## Recorded data
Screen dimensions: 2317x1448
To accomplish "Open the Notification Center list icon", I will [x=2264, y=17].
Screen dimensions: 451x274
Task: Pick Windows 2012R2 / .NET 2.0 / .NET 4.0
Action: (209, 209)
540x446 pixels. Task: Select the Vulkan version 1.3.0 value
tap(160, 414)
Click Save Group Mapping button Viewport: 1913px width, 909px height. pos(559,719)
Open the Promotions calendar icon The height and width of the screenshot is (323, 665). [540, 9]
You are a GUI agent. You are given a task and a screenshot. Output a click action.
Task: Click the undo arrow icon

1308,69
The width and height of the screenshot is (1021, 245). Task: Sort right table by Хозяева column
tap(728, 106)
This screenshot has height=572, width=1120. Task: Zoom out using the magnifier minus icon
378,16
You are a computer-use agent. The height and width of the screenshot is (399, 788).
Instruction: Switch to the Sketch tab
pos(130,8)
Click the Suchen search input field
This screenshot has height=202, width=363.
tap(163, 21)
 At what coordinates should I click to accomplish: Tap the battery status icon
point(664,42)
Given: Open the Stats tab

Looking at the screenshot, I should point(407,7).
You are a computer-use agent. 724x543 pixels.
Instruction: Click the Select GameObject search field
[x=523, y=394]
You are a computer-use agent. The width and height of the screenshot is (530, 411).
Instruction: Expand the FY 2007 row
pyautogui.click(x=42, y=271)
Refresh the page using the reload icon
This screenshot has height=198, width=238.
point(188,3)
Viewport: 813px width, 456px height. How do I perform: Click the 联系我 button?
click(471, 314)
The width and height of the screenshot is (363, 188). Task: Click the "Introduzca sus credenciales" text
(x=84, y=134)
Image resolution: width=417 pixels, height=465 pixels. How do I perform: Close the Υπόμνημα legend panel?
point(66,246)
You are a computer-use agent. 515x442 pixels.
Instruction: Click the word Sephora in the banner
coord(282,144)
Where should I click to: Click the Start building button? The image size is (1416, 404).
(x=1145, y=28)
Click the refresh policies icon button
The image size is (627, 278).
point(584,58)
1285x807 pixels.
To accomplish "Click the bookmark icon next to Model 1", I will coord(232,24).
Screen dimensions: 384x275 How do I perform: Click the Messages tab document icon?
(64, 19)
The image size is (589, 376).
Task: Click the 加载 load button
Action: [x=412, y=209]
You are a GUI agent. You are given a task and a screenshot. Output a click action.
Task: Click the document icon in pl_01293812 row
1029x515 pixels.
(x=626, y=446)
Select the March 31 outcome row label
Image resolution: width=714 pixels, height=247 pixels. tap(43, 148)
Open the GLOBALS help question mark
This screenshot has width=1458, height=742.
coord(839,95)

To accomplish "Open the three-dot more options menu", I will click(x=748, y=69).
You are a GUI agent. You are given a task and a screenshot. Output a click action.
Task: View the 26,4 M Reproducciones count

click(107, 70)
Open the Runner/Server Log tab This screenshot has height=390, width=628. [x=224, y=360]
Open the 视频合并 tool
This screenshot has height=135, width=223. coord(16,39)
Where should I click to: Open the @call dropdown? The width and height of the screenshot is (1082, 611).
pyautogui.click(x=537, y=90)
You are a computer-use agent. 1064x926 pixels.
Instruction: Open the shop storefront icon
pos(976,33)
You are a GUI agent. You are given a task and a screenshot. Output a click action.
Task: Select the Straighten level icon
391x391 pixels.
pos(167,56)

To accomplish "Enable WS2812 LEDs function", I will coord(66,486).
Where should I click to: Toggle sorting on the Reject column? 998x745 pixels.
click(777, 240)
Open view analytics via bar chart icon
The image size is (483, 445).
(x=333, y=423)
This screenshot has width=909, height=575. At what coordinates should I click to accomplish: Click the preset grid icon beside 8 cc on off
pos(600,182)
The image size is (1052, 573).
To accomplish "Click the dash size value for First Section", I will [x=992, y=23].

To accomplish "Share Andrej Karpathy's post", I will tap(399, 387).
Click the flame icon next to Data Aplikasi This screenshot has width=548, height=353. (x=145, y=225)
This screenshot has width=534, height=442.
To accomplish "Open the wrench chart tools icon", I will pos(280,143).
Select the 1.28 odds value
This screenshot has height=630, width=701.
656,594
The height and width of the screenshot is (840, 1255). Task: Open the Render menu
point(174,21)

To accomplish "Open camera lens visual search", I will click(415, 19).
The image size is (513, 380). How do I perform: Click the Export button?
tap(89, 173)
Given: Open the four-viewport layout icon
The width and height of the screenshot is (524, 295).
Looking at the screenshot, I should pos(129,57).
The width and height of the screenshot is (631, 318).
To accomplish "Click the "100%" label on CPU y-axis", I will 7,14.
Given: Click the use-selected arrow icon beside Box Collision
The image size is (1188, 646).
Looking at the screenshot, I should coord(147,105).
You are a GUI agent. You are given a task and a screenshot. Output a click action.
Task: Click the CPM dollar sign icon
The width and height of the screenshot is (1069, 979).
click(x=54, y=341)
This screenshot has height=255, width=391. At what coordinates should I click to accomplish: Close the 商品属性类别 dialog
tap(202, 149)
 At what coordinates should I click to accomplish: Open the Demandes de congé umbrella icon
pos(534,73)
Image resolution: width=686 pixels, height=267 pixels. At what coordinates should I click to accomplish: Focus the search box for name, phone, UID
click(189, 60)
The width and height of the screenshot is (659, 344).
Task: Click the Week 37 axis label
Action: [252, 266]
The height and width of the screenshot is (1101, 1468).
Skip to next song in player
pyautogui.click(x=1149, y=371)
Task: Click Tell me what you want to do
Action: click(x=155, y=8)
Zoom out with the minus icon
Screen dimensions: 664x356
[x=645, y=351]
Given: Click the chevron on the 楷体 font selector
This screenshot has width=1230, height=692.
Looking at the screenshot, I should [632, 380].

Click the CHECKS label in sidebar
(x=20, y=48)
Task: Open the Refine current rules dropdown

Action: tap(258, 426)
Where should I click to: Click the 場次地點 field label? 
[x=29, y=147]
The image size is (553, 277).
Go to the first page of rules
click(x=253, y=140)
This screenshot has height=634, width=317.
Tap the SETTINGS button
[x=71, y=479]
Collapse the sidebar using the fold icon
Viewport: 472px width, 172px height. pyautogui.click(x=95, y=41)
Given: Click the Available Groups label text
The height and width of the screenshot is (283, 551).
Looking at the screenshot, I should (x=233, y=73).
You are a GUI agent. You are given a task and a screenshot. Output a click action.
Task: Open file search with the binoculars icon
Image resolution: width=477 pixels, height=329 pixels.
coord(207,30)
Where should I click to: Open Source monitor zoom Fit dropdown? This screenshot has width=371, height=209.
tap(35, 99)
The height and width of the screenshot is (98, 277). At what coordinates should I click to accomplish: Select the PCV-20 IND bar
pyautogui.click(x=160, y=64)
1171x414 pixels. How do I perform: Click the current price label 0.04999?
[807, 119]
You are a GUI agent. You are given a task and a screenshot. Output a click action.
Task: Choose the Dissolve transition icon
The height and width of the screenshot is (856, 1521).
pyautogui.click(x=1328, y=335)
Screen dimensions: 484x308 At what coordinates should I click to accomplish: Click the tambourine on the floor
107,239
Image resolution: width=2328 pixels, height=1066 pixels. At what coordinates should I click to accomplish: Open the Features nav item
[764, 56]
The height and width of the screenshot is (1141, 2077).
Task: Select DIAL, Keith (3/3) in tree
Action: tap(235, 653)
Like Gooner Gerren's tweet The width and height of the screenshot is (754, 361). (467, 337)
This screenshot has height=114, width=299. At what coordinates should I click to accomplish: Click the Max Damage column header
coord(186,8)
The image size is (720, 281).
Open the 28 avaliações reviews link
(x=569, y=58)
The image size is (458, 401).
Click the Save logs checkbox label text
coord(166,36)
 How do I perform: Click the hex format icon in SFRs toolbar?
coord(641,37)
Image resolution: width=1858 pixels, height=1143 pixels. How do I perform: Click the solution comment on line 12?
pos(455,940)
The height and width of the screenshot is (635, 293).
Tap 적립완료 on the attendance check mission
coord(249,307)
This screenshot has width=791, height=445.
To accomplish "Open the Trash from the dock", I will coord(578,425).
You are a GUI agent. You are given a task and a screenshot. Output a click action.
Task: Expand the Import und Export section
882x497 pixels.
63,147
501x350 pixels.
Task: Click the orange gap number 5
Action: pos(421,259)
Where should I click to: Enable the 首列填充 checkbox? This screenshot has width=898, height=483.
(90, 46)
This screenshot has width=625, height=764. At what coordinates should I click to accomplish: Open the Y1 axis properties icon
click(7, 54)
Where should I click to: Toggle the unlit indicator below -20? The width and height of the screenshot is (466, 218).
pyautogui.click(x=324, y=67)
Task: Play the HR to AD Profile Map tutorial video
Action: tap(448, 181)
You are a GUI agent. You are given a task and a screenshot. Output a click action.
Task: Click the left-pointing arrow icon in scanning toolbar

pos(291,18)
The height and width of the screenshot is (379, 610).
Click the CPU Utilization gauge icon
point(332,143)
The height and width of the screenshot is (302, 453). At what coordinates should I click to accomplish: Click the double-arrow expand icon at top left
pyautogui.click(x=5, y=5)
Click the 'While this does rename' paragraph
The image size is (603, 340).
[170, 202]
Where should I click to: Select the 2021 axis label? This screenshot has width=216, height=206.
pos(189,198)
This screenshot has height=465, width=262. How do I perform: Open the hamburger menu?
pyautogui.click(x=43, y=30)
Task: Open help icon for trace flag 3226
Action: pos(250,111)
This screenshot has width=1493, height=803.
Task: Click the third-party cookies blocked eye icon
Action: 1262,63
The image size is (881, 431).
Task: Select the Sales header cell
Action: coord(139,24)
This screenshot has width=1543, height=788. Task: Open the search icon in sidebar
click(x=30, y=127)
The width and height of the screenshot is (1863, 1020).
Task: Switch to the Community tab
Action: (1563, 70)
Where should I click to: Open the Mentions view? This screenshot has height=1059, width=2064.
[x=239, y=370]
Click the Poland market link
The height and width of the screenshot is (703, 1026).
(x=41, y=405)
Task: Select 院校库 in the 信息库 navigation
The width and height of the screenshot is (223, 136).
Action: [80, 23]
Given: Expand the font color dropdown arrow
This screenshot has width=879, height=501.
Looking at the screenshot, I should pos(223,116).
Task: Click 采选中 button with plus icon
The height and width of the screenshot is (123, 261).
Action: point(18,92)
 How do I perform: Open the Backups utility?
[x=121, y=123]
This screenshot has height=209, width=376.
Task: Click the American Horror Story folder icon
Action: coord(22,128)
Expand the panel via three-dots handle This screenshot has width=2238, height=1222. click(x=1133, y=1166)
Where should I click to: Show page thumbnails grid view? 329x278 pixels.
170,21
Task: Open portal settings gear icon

## What is asked
Please copy the listing above word for word, starting at the line that contains "Open the Promotions" and stopping after the line that contains "tap(728, 106)". Include both of those lines.

## Task response
Open the Promotions calendar icon The height and width of the screenshot is (323, 665). [540, 9]
You are a GUI agent. You are given a task and a screenshot. Output a click action.
Task: Click the undo arrow icon

1308,69
The width and height of the screenshot is (1021, 245). Task: Sort right table by Хозяева column
tap(728, 106)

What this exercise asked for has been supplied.